В дверях стояла баба Настя.
— Это я, пришла сказать, что столик твой свободный, иди, вари картошку. А дверь чего не закрываешь?
— Так полная кухня соседей, от кого закрывать?
— Это ты зря, ходют тут всякие, непонятно кто, смотреть в оба нужно, бандитов тьма развелась...
Надежда сразу поняла, в чей огород камешек, но промолчала. До чего же бабьё завистливое, уж точно все косточки и мне и Фёдору перемололи. И старая карга туда же. За целый день не удосужилась сварить себе кондёр, обязательно ей вечером на кухне надо крутиться со всеми. Вдруг что-то пропустит. Как я их всех ненавижу, господи! Привыкли, что меня нет, даже столик мой под самое окно передвинули на сквозняк и заставляют вечно, как надоело. Фёдора всяким назвала, а он не всякий. Он такой добрый, стеснительный, курит в форточку, не хочет мозолить бабам глаза на кухне. Шкалик на столе увидела и закуску, кому какое дело. Надька злая вышла из комнаты. По длинному коридору медленно шаркала ногами баба Настя. Что ей там в голову взбрело, может, думает своими куриными мозгами, что Федька ради выпивки заладился ко мне. Вот сучки бабы, всё им надо знать, подслушивают под дверью или через стенку. И не избавишься.
Рядом с ней была комната Женьки, бывшей подружки. Но она ни с кем в квартире не общается, на кухню лишь изредка ходит. Живёт, как мышь. Комната её самая большая, бывшая зала, где они когда-то ставили спектакли, там даже сцена сохранилась. Во время войны они вдвоём здесь жили, топили камин, потом, прижавшись к нему и друг к дружке, засыпали. Со всей общины они к себе тогда всё перетащили. Женька распоряжалась, что в топку пустить, а что сохранить. Надька её смолоду не любила. Вечно с мужиками спорила о политике, искусстве. Бывало, сидит в окружении ребят, маленькая, квадратная, страшненькая, с папироской, всё говорит, говорит. А они поболтают с ней и с другими барышнями по комнатам расходятся. Всем о каком-то мифическом женихе говорила и преданности ему. А после войны в партизанку превратилась, в катакомбах была — связной. Когда Надька попыталась вывести её на чистую воду, она, не моргнув своими бесстыжими глазами, доказывала ей, что не хотела подставлять подругу, боялась за неё. И Эдику она проходу не давала, как из-под земли вырастала перед ним.
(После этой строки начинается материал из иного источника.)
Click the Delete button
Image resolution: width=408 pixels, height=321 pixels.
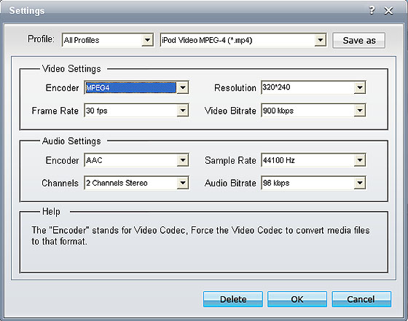coord(233,299)
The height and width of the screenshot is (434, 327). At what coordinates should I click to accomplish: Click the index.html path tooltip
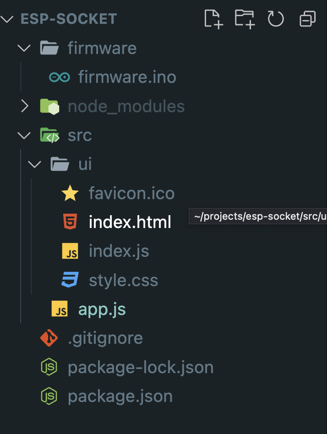pos(259,217)
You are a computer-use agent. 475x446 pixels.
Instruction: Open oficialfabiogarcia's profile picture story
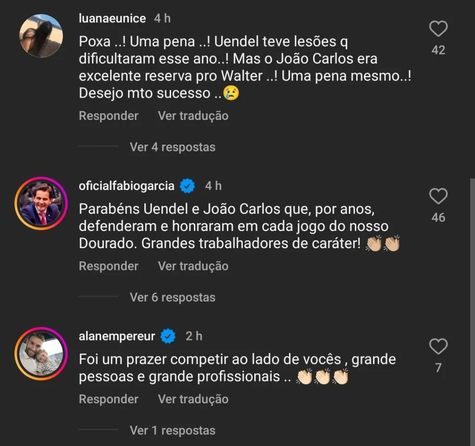pos(41,203)
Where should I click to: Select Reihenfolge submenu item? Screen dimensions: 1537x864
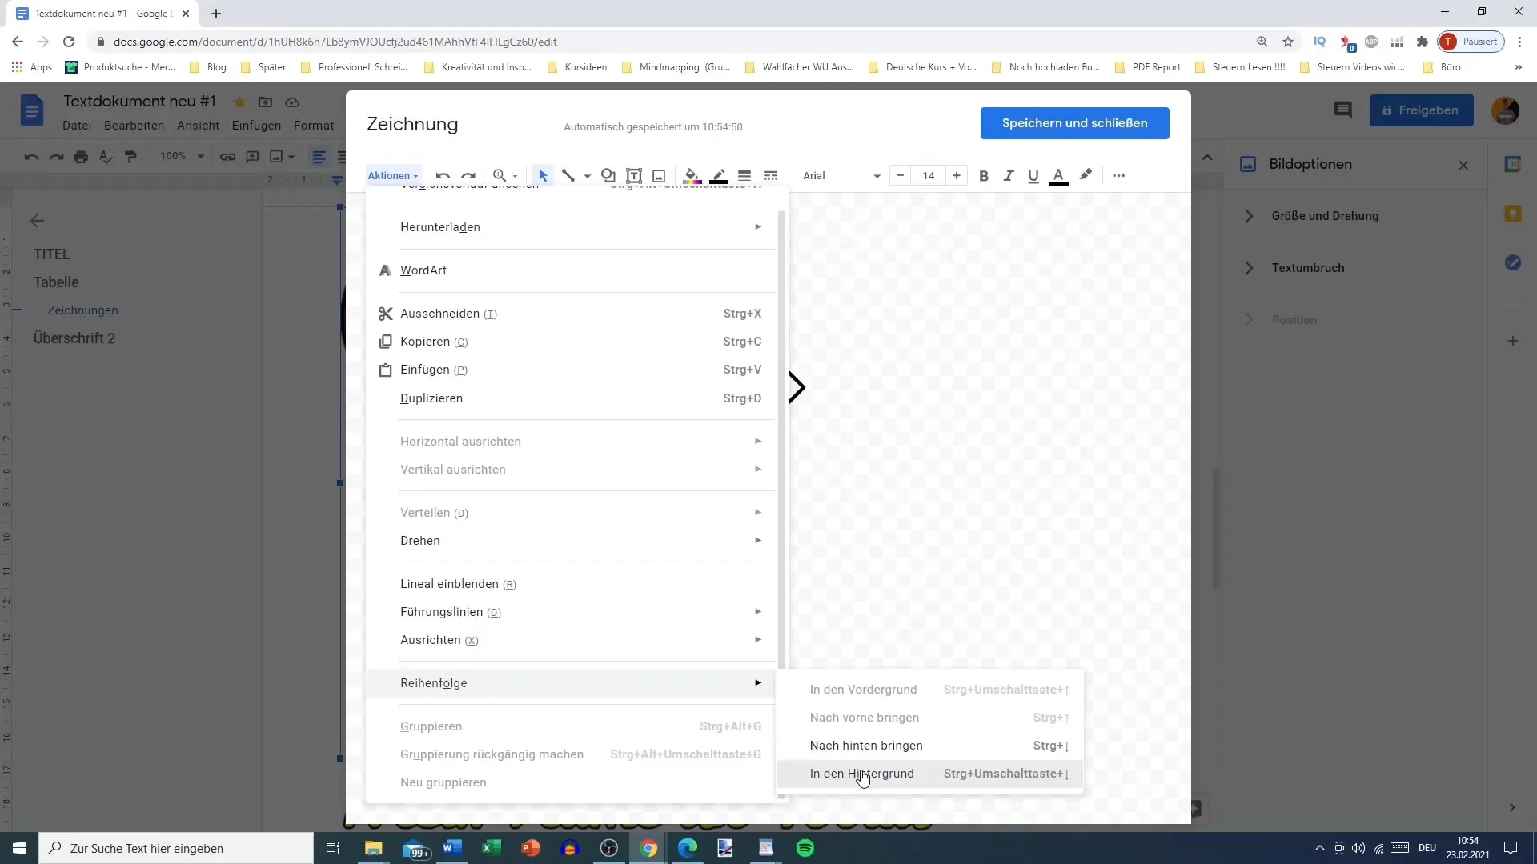coord(435,682)
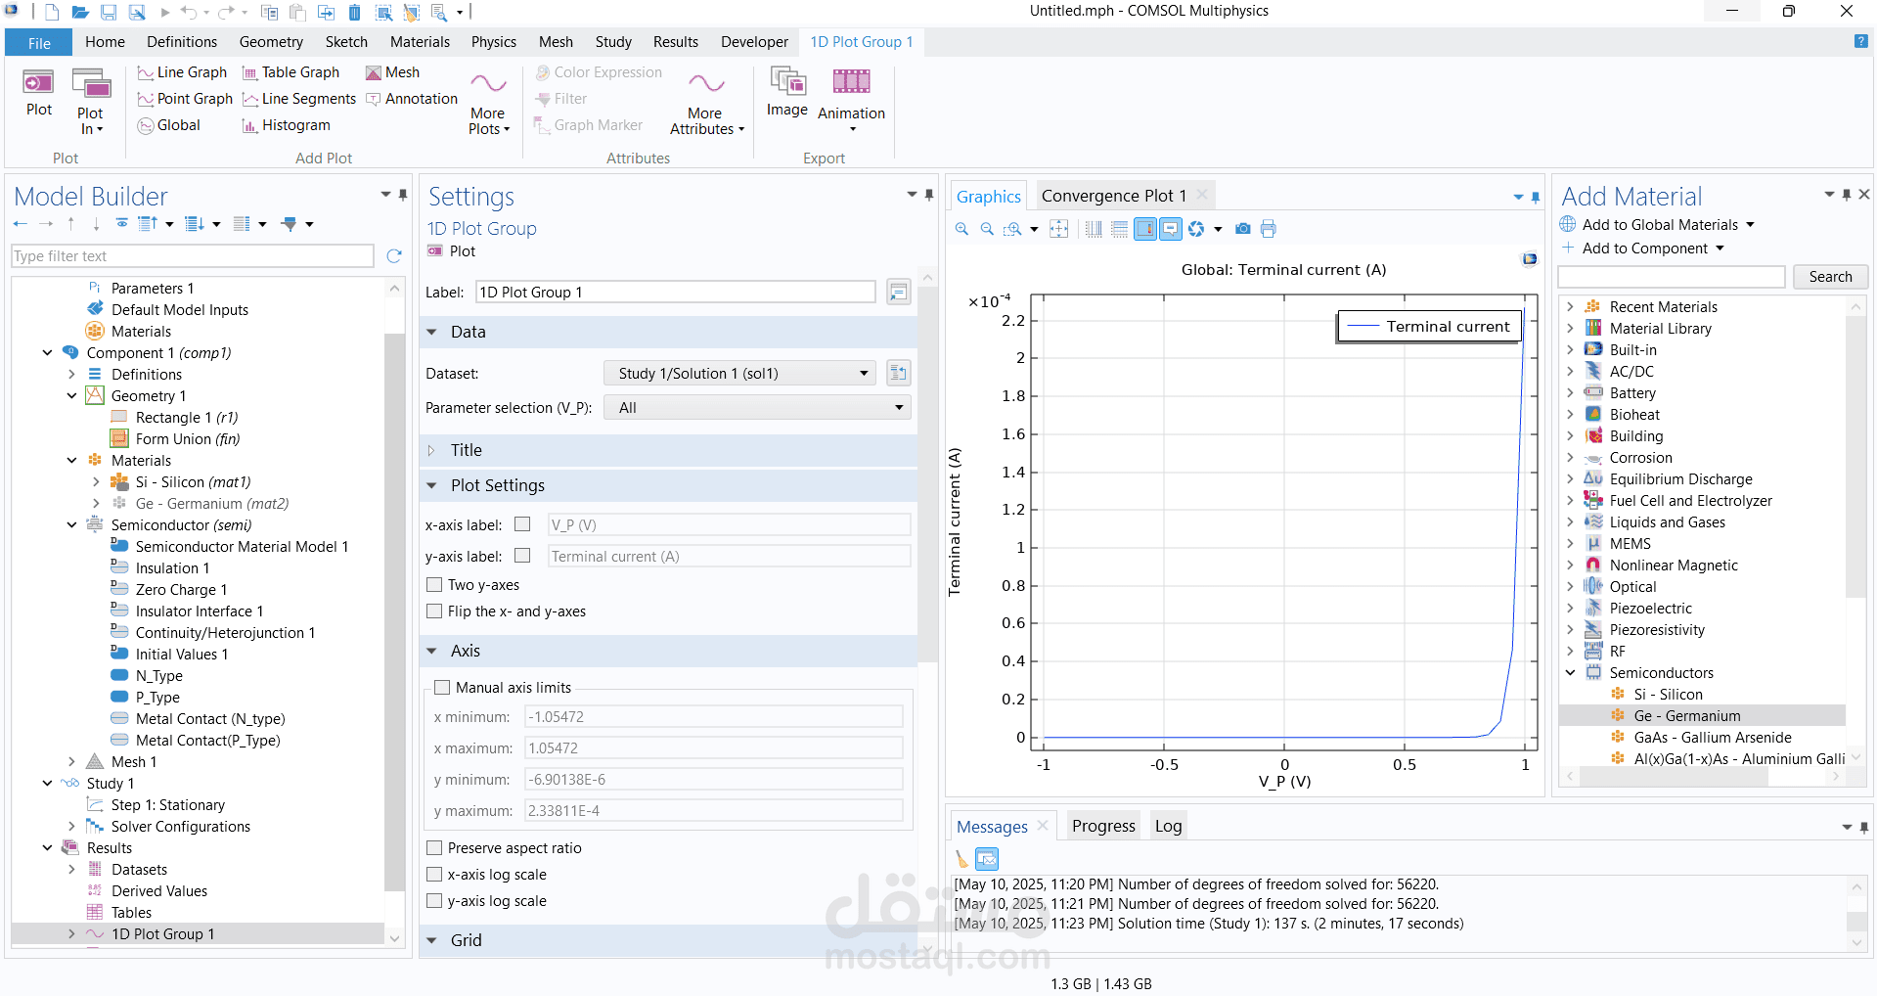
Task: Click zoom in icon in Graphics toolbar
Action: (961, 229)
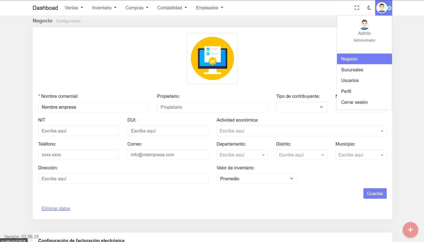Open the Tipo de contribuyente dropdown
The width and height of the screenshot is (424, 242).
(301, 107)
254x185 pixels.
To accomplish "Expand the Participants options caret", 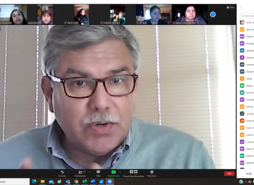I will click(x=89, y=172).
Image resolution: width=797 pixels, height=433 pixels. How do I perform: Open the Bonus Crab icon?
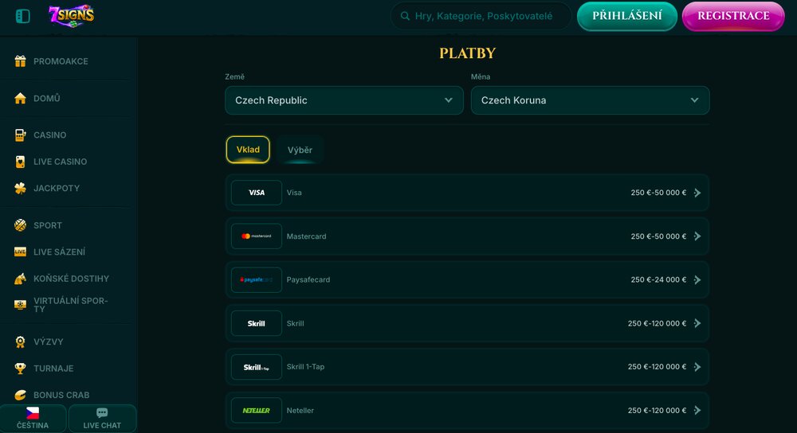point(21,395)
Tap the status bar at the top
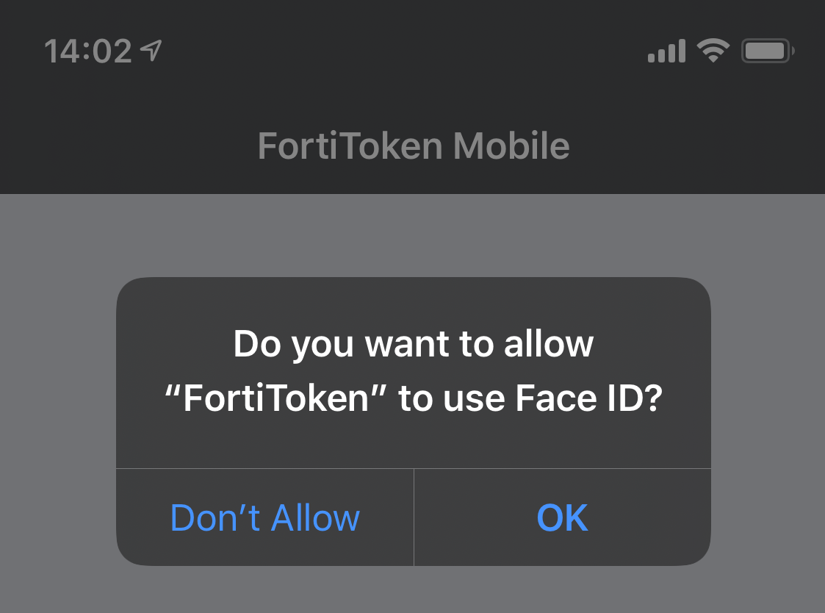The height and width of the screenshot is (613, 825). point(412,49)
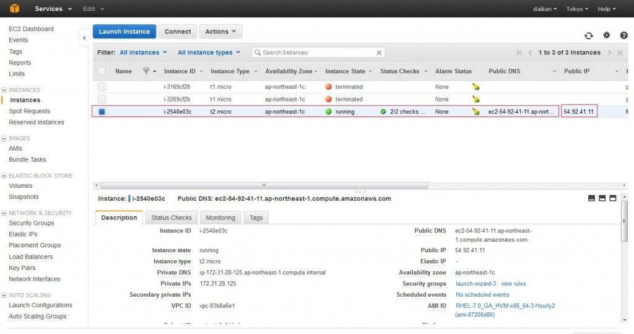Click the refresh instances icon
The image size is (634, 334).
tap(588, 36)
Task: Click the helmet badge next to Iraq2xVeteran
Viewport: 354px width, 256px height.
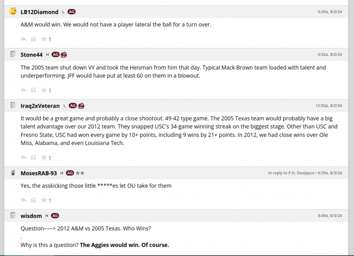Action: tap(81, 106)
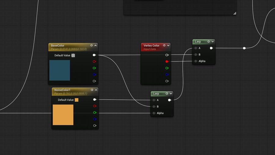Click the B input pin on lower Lerp
Viewport: 275px width, 155px height.
[154, 107]
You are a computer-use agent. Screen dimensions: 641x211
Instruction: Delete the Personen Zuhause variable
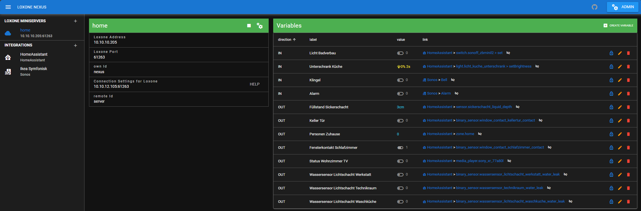coord(628,134)
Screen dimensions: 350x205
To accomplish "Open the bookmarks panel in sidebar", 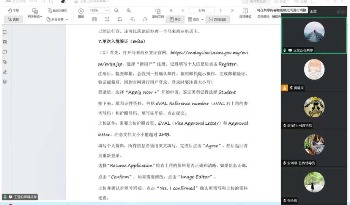I will pyautogui.click(x=5, y=32).
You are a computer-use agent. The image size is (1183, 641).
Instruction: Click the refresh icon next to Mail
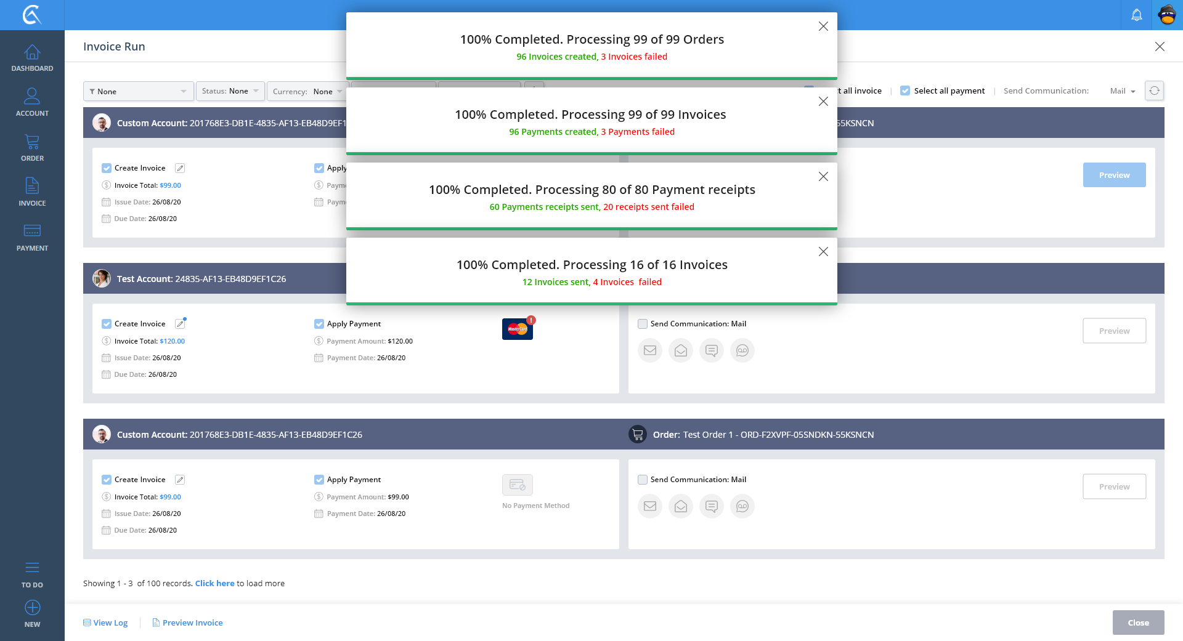[x=1154, y=91]
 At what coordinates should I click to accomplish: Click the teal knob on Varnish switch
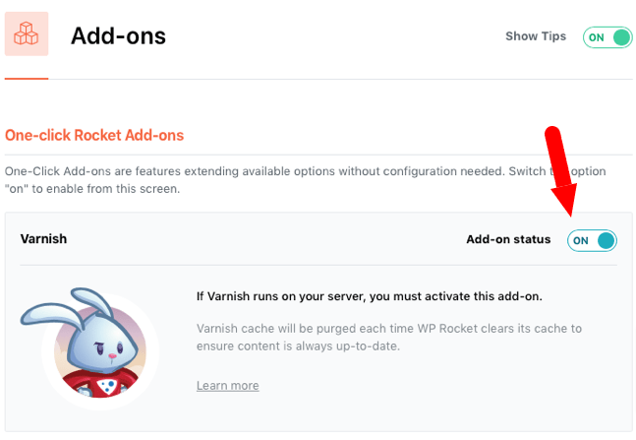click(x=607, y=240)
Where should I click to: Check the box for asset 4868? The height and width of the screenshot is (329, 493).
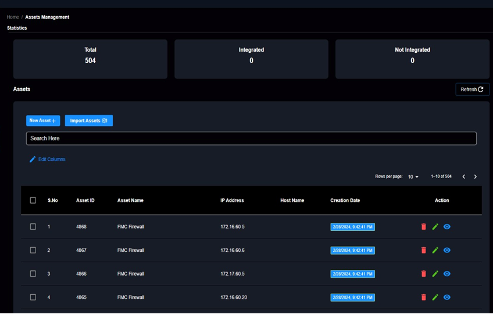(x=33, y=227)
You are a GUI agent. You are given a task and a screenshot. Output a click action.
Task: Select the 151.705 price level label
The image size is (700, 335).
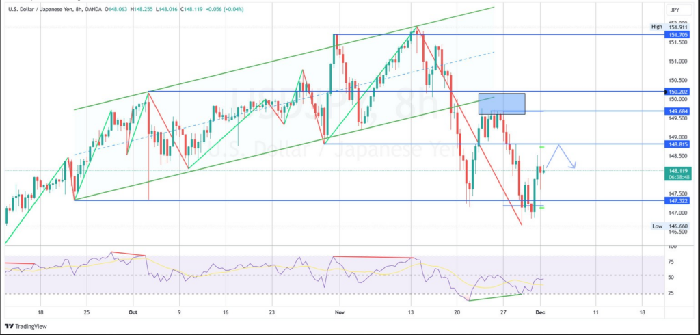tap(678, 34)
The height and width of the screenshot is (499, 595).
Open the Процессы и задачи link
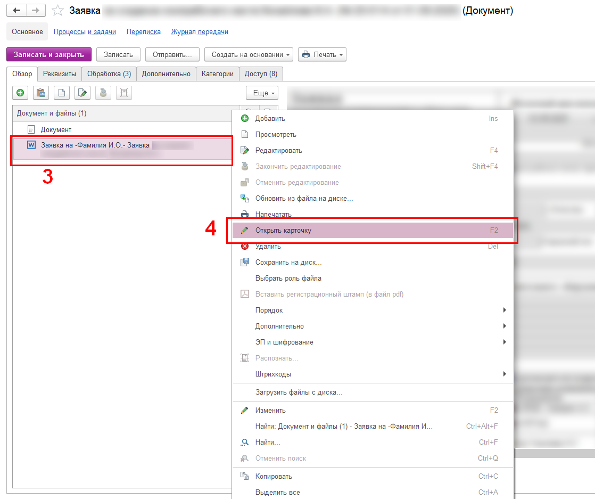(85, 32)
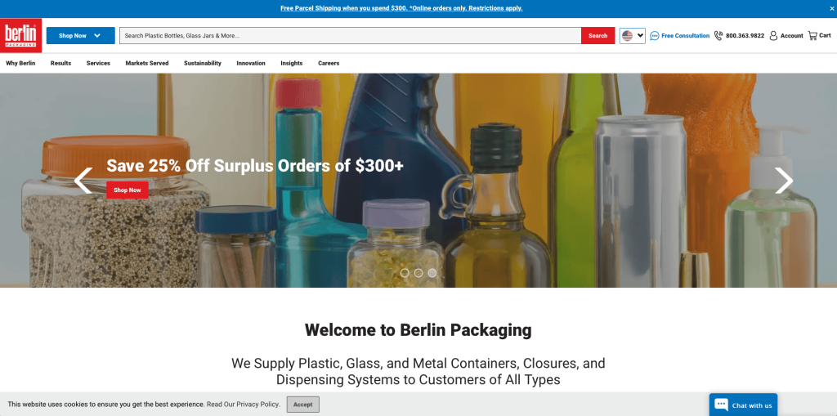Select the second carousel dot indicator
The width and height of the screenshot is (837, 416).
pyautogui.click(x=419, y=273)
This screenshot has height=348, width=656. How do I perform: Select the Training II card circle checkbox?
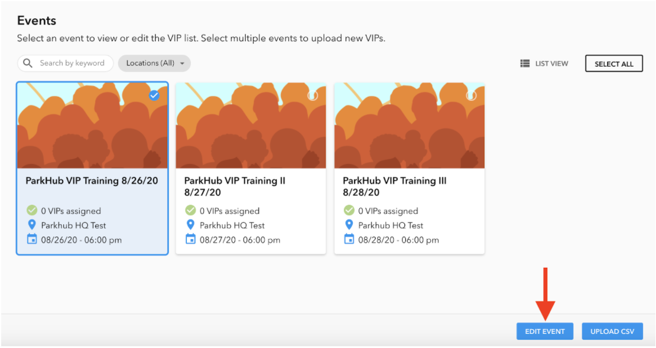tap(313, 96)
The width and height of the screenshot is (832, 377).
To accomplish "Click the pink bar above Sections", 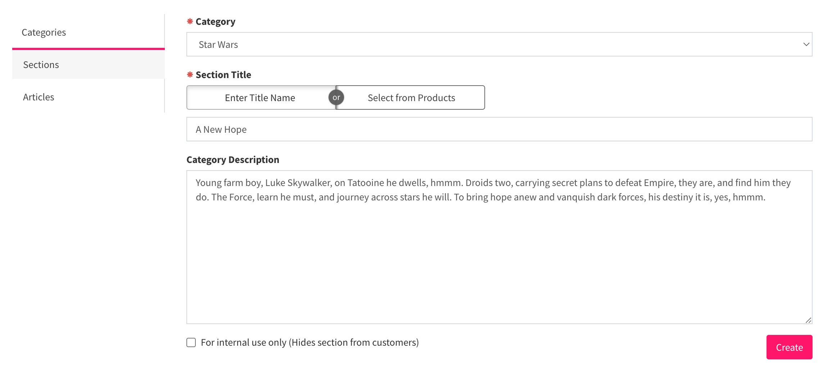I will [x=88, y=49].
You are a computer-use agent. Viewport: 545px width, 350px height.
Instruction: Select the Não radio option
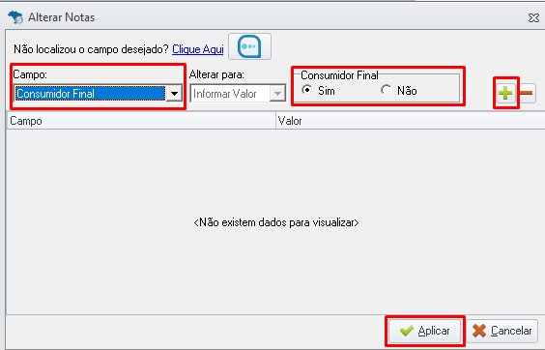pos(386,91)
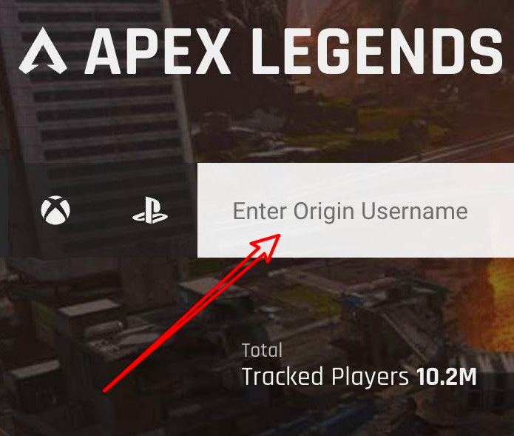Choose PlayStation logo next to search field

click(150, 210)
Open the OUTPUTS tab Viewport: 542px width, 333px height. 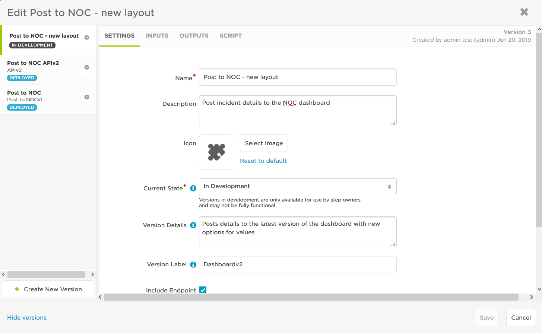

Окончательно разругались, когда Женька призналась, что она знала, что её Эдик жив, но не хочет к ней возвращаться, так как женат, живёт в Москве, работает в партийном издательстве. А она, дура, столько бегала, писала, разыскивала этого предателя. Они, видите ли, о ней думали, мол, пусть Надька думает, что муж погиб, а не бросил. Эта сучка врала ей, что разыскивает его через газету. А сама в гости к нему заходила, когда в Москву в командировку ездила. Предательница! Хитрая, зараза, до сих пор продолжает Надьке завидовать.